How many tokens does “building a SaaS project” cost and how many of those are non-requirements? The parts you need but are not core to the product.

I have asked my trusted codex to build SaaS foundations several times already. Auth, tenant isolation, billing, transactional email, database migrations, structured logging, feature flags and so on. Every new project starts with the same same intention, however each time is a different implementation.

This is why I decided to templateize the bits and pieces that I always need but sucks to recreate every time.

I’m starting with saas-template-v1

The repo is a Next.js SaaS starter containing the reusable parts I keep needing:

  • Next.js App Router and TypeScript.
  • Monorepo boundaries with npm workspaces.
  • Postgres with tenant-scoped tables and Row-Level Security (RLS).
  • Redis and S3-compatible storage interfaces.
  • Auth API routes and session cookies.
  • Resend transactional email and Stripe billing.
  • Structured JSON logs, OTLP metrics, and OTLP traces.
  • Taskfile automation for local database setup and migrations.
  • And more…

This has actually saved shit loads of tokens and time.

The Auth and User Lifecycle

“We need auth” usually means login and logout. But it keeps out email verification, session revocation, rate limiting, and password reset flows.

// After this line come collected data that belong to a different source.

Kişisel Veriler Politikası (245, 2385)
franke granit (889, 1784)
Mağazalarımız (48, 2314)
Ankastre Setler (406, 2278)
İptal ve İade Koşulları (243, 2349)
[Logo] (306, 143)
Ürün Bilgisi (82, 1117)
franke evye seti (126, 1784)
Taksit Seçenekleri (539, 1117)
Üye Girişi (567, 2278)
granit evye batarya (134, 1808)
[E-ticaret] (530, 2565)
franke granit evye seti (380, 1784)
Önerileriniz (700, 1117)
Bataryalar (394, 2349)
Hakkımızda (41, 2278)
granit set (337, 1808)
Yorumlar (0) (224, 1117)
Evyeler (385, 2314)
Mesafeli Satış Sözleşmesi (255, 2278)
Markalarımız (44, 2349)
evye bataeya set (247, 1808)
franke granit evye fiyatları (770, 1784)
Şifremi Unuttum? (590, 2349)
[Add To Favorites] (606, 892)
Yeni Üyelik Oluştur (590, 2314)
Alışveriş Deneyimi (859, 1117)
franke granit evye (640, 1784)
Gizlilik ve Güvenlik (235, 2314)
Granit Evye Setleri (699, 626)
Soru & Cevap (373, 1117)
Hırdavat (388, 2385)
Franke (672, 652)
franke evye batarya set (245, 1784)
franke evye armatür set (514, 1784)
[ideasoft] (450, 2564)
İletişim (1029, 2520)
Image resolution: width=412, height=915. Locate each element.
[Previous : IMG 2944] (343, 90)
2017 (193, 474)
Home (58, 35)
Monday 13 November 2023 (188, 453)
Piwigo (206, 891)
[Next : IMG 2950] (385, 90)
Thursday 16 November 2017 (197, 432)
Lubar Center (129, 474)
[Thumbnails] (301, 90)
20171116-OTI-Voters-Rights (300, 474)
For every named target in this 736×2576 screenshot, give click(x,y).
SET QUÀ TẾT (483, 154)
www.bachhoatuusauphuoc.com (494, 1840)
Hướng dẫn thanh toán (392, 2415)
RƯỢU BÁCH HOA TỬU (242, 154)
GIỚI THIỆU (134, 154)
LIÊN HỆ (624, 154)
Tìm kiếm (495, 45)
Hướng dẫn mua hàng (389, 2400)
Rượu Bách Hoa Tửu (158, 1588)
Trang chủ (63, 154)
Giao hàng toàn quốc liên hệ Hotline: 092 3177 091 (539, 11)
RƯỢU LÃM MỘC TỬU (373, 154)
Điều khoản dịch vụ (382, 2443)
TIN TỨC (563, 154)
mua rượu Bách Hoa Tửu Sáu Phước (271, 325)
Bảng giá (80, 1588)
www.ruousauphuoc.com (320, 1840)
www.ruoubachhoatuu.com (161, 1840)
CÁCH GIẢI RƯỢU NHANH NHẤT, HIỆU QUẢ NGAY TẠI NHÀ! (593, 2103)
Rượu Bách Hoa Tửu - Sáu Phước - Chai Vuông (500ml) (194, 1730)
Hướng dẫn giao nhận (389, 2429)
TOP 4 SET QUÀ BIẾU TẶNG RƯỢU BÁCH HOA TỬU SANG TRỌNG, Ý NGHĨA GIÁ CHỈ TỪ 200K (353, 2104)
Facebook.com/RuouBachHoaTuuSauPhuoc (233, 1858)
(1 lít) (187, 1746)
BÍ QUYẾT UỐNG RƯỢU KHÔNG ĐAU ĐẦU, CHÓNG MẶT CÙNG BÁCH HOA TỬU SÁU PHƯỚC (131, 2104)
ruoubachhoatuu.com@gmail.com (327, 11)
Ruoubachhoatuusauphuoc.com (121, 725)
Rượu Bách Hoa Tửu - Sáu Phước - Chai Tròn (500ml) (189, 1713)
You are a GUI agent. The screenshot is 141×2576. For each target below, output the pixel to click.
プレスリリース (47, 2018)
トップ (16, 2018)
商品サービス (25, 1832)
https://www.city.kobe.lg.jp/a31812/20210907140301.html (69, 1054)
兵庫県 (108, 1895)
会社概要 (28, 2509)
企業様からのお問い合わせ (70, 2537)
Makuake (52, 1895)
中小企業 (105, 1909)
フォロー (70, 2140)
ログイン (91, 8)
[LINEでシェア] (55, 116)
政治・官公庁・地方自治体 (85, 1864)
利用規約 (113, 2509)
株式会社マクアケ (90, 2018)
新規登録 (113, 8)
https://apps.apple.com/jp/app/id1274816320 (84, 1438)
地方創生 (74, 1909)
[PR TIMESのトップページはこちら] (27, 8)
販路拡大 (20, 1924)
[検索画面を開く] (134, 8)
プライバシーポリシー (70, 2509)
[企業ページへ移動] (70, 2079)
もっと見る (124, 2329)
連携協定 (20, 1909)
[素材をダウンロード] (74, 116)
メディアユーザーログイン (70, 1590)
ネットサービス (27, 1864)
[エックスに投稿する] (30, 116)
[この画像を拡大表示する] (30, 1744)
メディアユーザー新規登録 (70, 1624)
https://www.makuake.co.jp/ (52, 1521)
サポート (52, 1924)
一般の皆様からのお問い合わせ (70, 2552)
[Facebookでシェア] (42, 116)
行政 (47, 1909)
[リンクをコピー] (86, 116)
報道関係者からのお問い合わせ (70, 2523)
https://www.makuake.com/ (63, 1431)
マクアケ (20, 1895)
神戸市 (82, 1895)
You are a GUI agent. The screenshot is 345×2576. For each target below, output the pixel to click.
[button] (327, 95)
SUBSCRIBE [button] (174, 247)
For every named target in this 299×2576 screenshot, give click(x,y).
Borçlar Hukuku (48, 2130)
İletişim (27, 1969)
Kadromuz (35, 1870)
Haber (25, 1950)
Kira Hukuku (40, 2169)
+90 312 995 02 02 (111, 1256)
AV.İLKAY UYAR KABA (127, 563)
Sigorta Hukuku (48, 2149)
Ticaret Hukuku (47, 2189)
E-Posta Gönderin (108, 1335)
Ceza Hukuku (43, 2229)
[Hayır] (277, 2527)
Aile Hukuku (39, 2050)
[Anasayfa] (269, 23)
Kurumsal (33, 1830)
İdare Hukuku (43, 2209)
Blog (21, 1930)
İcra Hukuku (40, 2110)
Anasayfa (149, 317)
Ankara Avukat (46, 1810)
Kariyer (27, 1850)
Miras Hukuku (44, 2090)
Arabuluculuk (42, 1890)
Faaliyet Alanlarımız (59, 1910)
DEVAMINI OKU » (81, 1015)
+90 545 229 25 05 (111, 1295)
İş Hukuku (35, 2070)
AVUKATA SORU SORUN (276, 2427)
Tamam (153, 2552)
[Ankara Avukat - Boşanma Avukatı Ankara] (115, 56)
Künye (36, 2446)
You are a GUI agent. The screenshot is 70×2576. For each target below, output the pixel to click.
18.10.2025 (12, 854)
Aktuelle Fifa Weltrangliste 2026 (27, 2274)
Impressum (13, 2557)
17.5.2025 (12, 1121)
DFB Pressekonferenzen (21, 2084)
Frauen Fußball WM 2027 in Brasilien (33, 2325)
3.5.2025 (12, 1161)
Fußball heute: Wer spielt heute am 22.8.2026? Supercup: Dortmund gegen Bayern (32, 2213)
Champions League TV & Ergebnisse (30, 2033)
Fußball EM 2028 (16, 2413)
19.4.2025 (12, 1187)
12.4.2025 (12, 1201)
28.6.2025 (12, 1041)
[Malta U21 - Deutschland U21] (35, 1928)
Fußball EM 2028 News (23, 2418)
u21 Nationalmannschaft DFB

When you build multi-tenant software, user management is CRUD plus consequences.

What we shipped:

  • Cookie-based sessions: HttpOnly, SameSite, and CSRF protection.
  • Verification flows: Signup, email verification, password reset, and resend tokens.
  • Lifecycle API routes: Login, logout, registration, and reset endpoints.
  • Password hashing: Argon2id with tuned parameters. No bcrypt, no MD5, no plain SHA.
  • Session lifecycle: Absolute and idle expiry, rotating IDs on privilege change, and a revoke-all-sessions path.
  • Enumeration prevention: Login, reset, and signup return identical messages and timing, so an attacker cannot probe which emails exist.
  • Brute-force throttling: Per-account and per-IP limits applied before the password is ever read.
  • MFA: TOTP enrollment, hashed recovery codes, and scratch codes for the moment a device is lost.
  • Breached password check: K-anonymity lookups against Have I Been Pwned at signup and on rotation.

What the product must decide:

  • SSO and MFA: At what point does client risk justify adding SAML or hardware keys?
  • Deletion policies: When a user clicks “Delete Account,” does the data vanish immediately, or is it soft-deleted for a 30-day grace period? What happens to shared tenant data, historic invoices, and audit logs?
  • Support-assisted recovery: How does support verify identity when a user loses access to their email?
  • Social login: Google and GitHub cut signup friction but force a decision about account linking and merge conflicts when the same email appears twice.
  • Session policy: How long is “logged in” for a billing admin versus a read-only viewer? Sliding sessions feel friendly; absolute caps limit blast radius.

Multi-Tenancy and Isolation

Multi-tenant SaaS needs a HARD boundary. If one tenant can read another’s data, it means a lawsuit.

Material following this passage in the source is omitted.